> **Assigned task**
Reproduce the complete "Mid-Winter Update" reading post below word for word, keeping every line and punctuation mark unchanged.

> **Document section**
........

Mid-Winter Update

So, the last few years, I read a big tome all year. I did manage to read some other books, but the act of reading took a lot of effort. Things are apparently different here in 2023, mostly because I’m commuting to work 4 days a week. It turns out, with dedicated alone time, a well-defined goal and quality books, you can plow through them a lot faster. I think I’m also gaining time by not being forced to react at set intervals. I am reacting only to myself. A gain and a loss, no doubt.

The project has morphed — 23 books in 2023 (even that is conservative, but it at least gives me an out if I start to slow down.) All the reading on the subway has replaced all the knitting on the subway. Luckily, knitting can be done while chatting, while watching a show, or watching a child attempt a daring feat that they won’t do — or stop talking about — until you see it. #winning

Some of my insights/observations so far…

The Dispossessed

I had previously read this as an audiobook and I just couldn’t get into it. Whether it was the reader or some of the confusing time jumping, I just couldn’t latch onto it. However, reading the novel on paper was a totally different experience. I got the time-jumping immediately and I loved the parallel power struggles of the 2 worlds. The quiet suffering of the anarchist planet, the thoughtless consumption of the utopian planet. There was a lot to chew on and many different ways to have empathy for the characters.

........

> **Stored data**
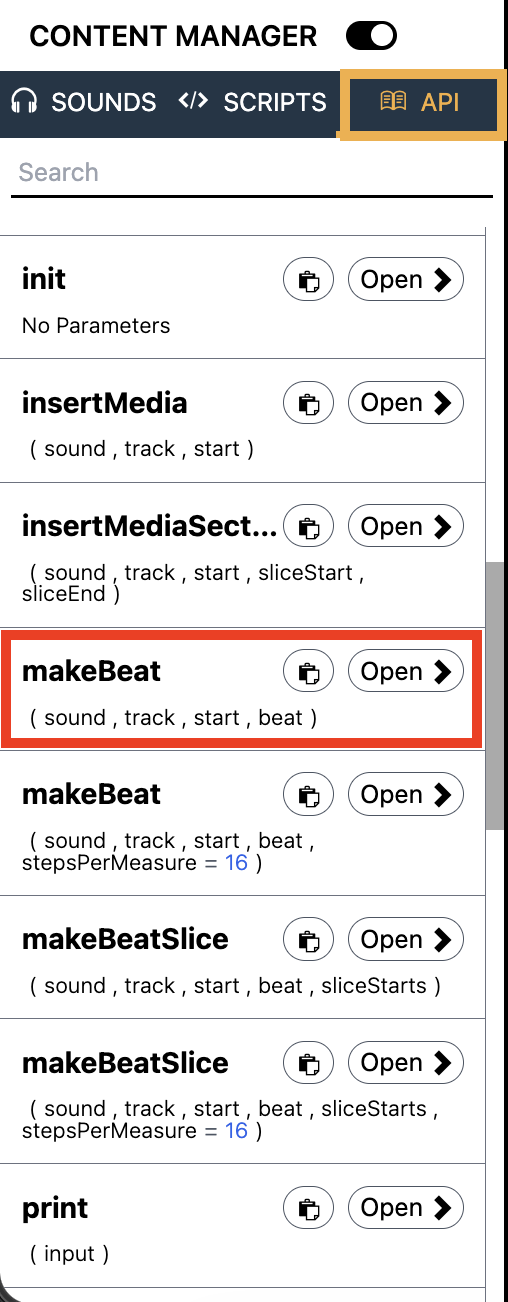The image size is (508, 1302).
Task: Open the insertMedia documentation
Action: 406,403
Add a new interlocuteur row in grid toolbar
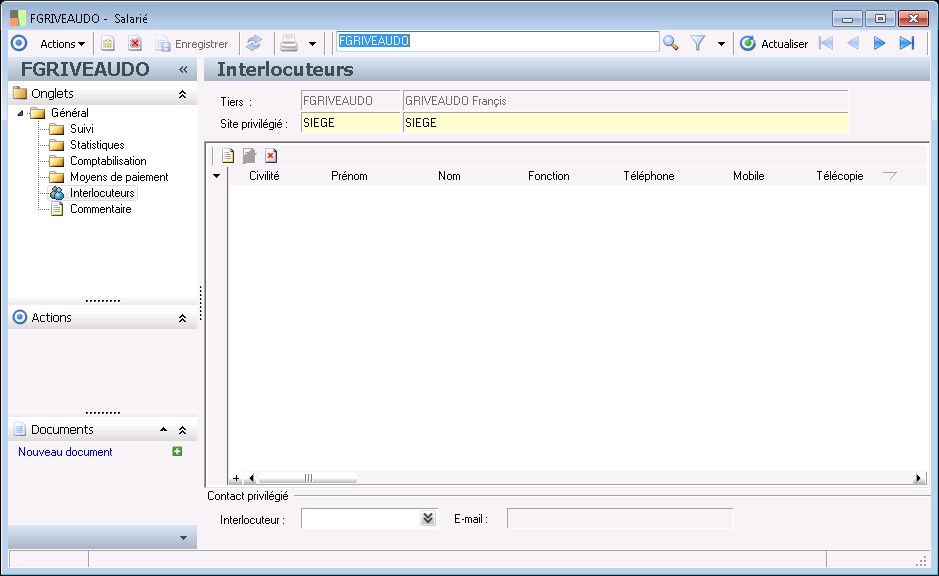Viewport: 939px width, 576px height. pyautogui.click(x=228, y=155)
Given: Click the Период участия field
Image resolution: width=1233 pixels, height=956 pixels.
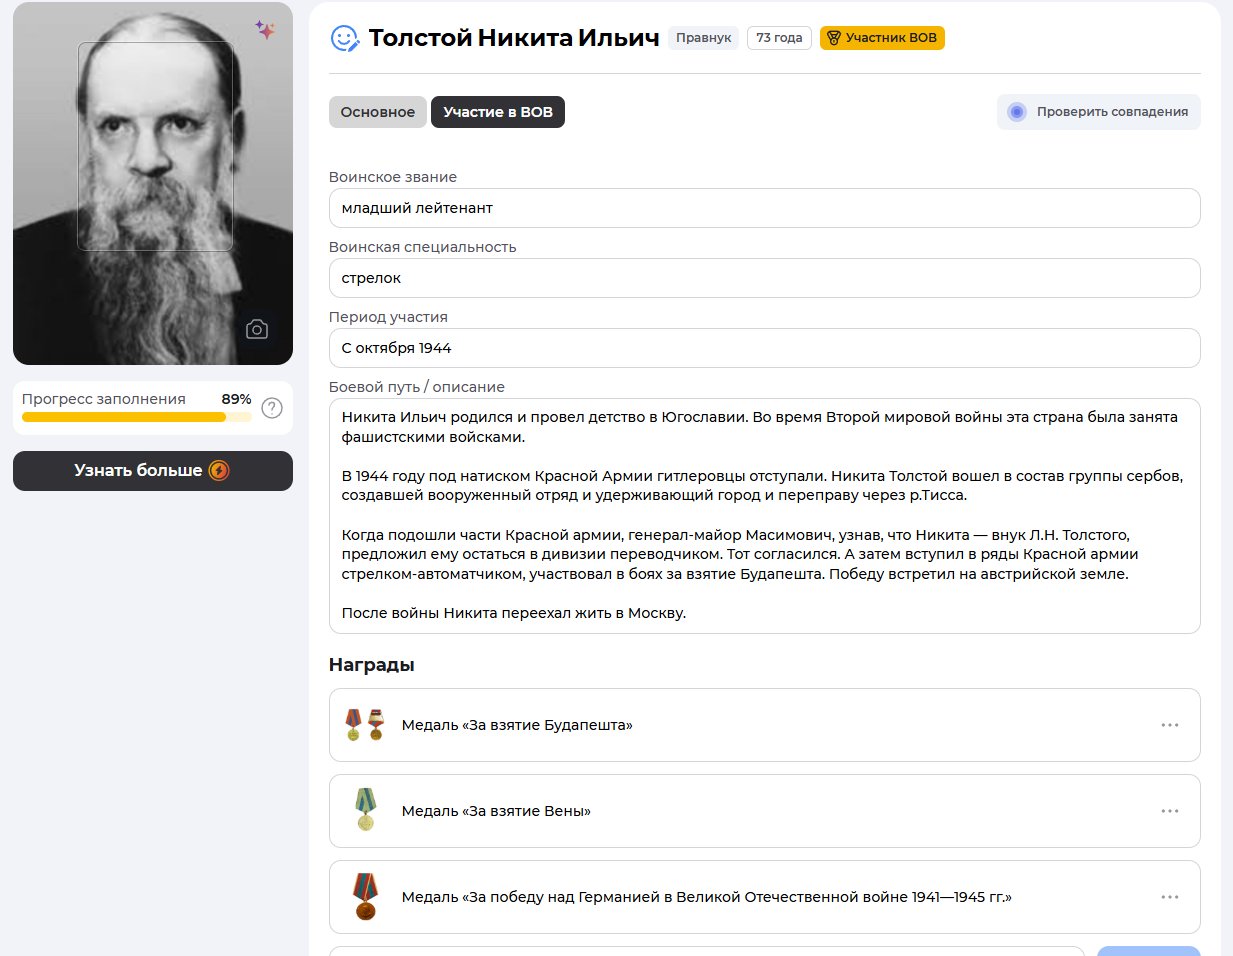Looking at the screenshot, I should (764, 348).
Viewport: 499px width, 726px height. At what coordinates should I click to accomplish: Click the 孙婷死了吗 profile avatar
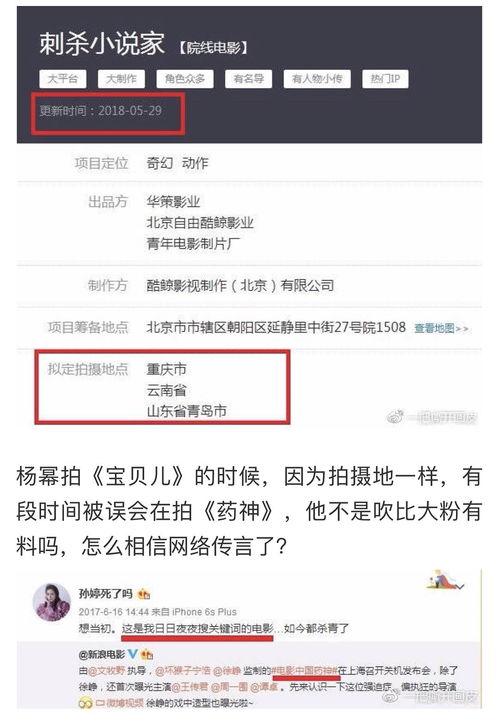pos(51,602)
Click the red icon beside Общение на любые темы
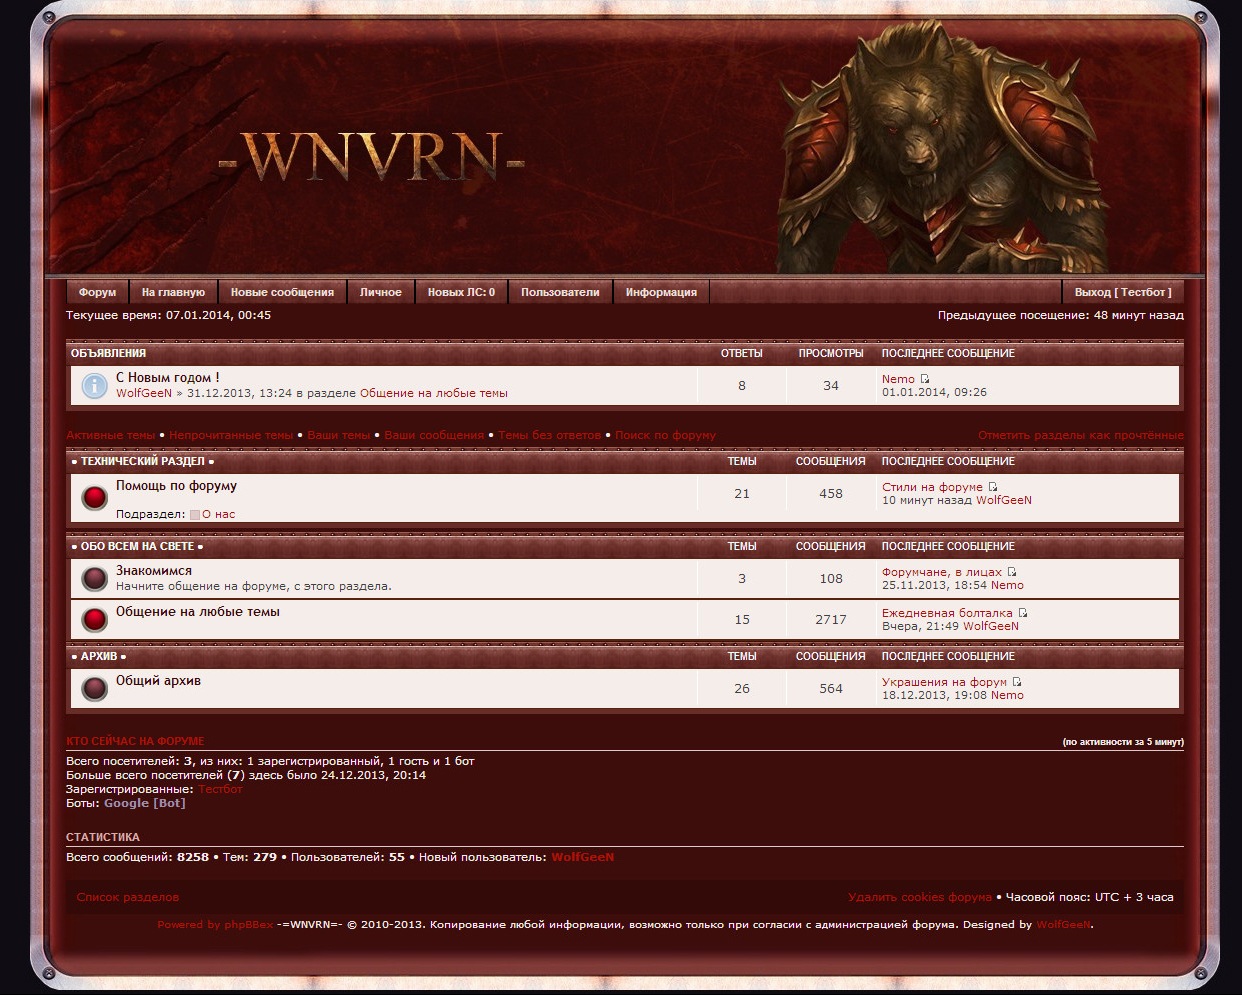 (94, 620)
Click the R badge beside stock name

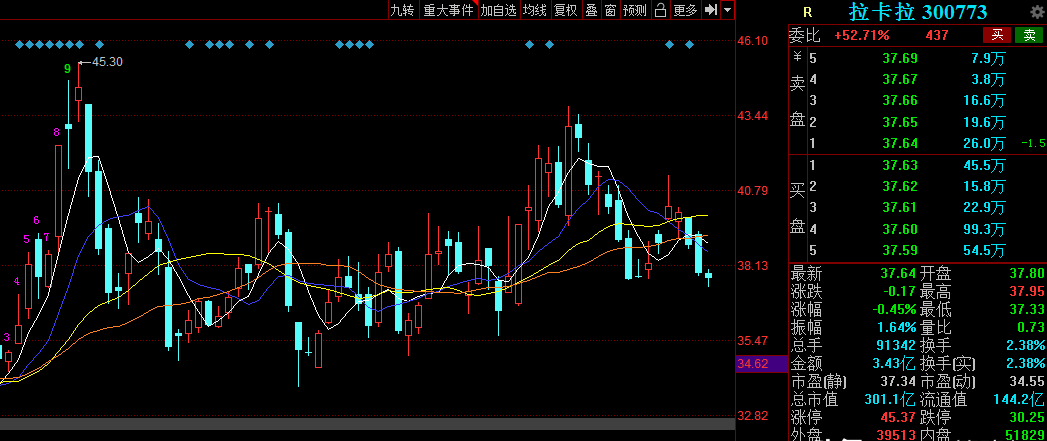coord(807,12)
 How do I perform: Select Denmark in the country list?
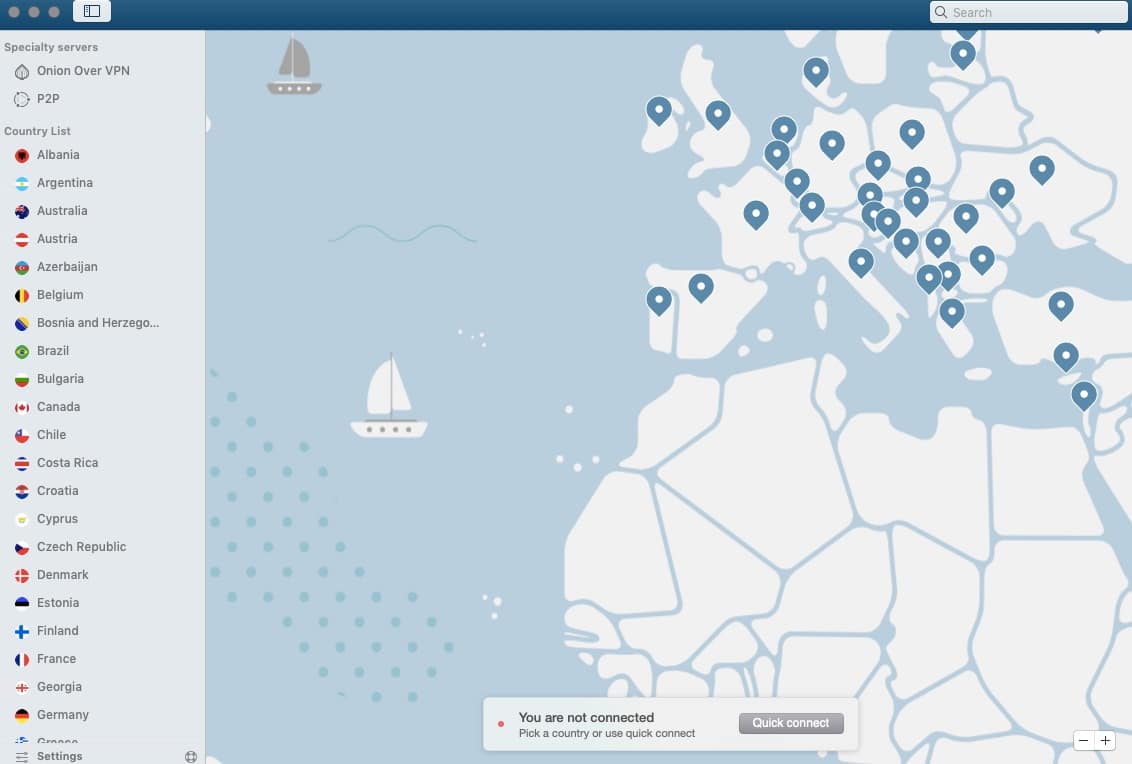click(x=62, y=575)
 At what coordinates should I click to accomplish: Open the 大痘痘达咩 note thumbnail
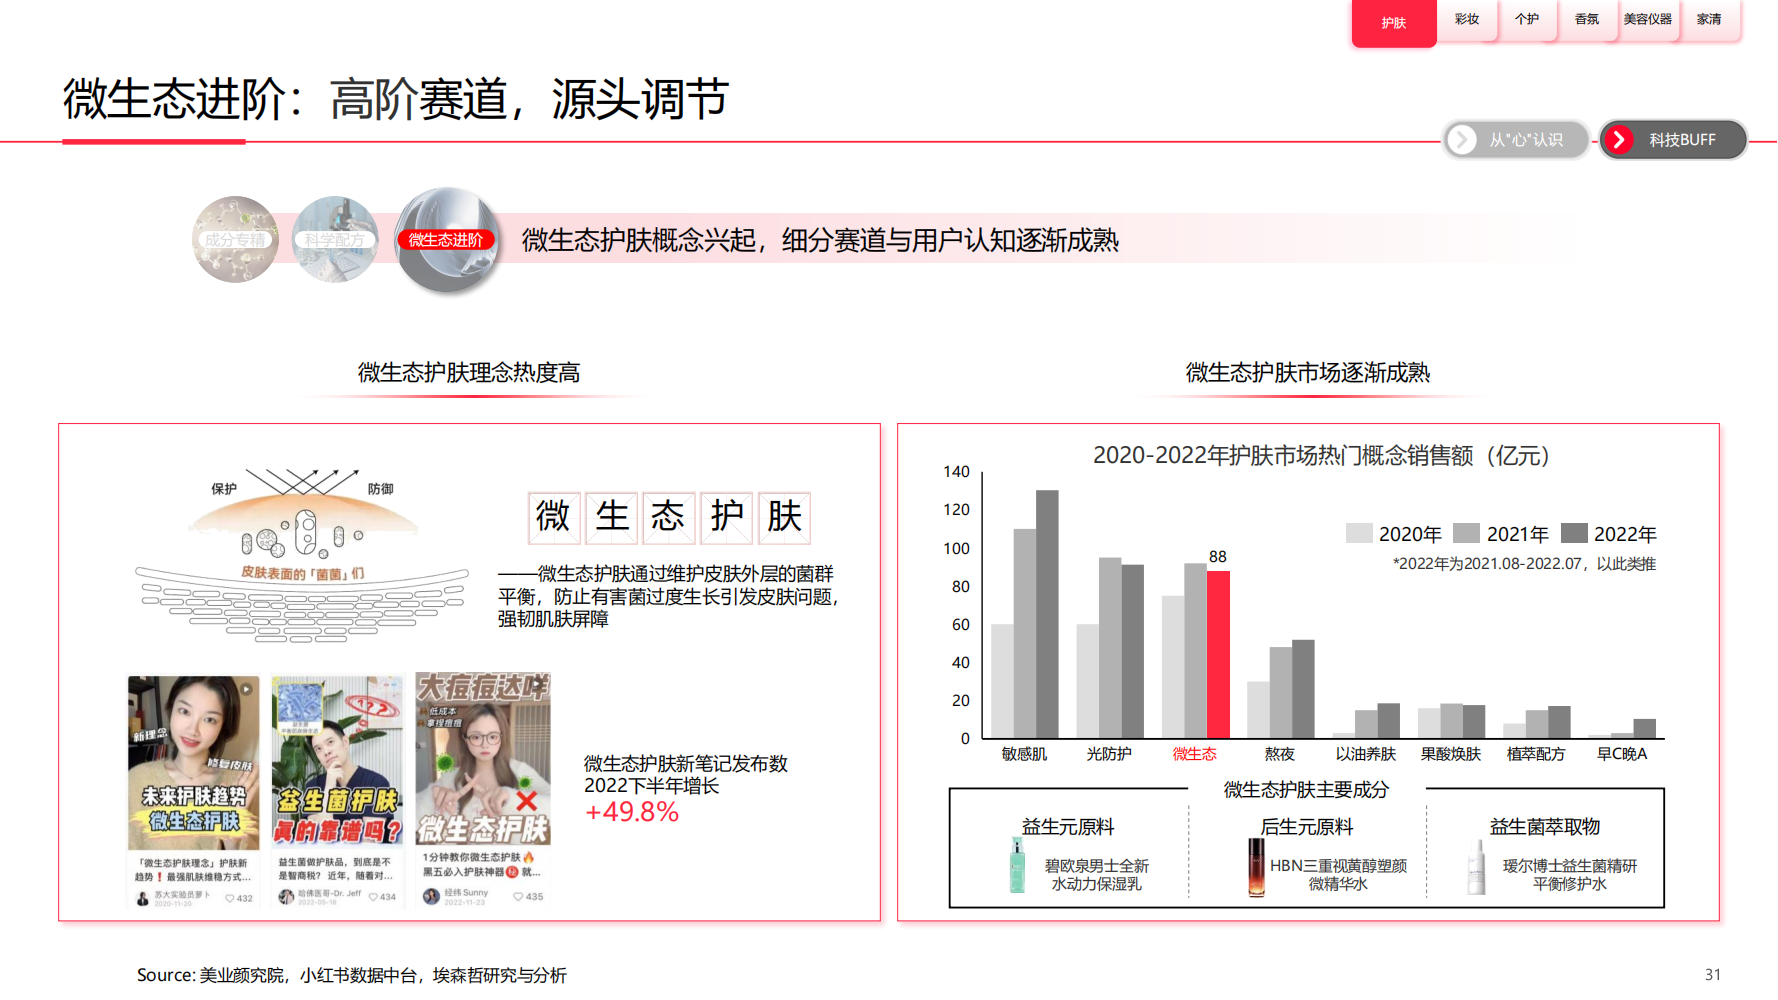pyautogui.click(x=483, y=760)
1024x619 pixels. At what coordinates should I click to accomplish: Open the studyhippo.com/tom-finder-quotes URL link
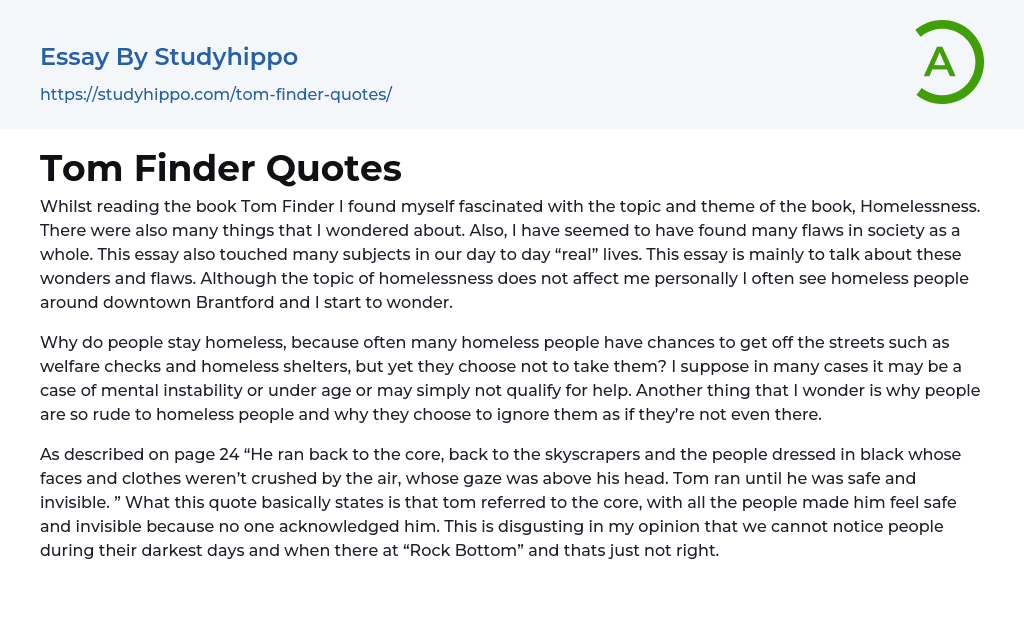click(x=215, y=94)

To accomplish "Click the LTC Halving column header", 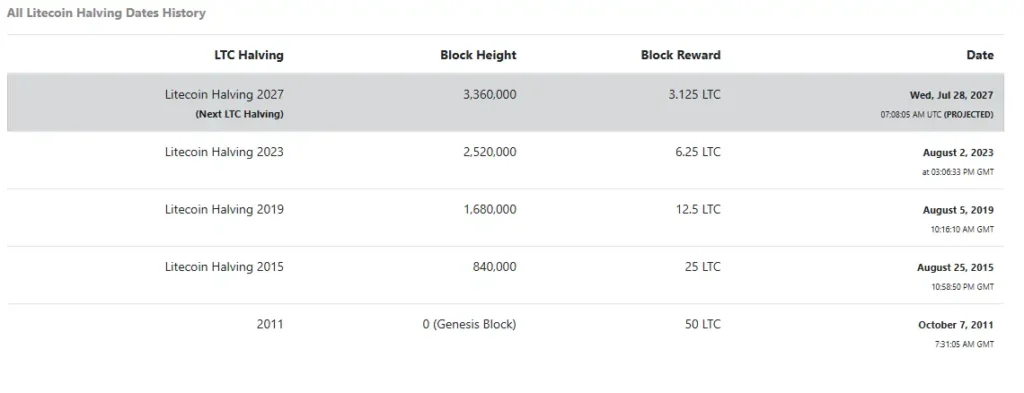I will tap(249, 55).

........

> **Response box**
Mid-Winter Update

So, the last few years, I read a big tome all year. I did manage to read some other books, but the act of reading took a lot of effort. Things are apparently different here in 2023, mostly because I’m commuting to work 4 days a week. It turns out, with dedicated alone time, a well-defined goal and quality books, you can plow through them a lot faster. I think I’m also gaining time by not being forced to react at set intervals. I am reacting only to myself. A gain and a loss, no doubt.

The project has morphed — 23 books in 2023 (even that is conservative, but it at least gives me an out if I start to slow down.) All the reading on the subway has replaced all the knitting on the subway. Luckily, knitting can be done while chatting, while watching a show, or watching a child attempt a daring feat that they won’t do — or stop talking about — until you see it. #winning

Some of my insights/observations so far…

The Dispossessed

I had previously read this as an audiobook and I just couldn’t get into it. Whether it was the reader or some of the confusing time jumping, I just couldn’t latch onto it. However, reading the novel on paper was a totally different experience. I got the time-jumping immediately and I loved the parallel power struggles of the 2 worlds. The quiet suffering of the anarchist planet, the thoughtless consumption of the utopian planet. There was a lot to chew on and many different ways to have empathy for the characters.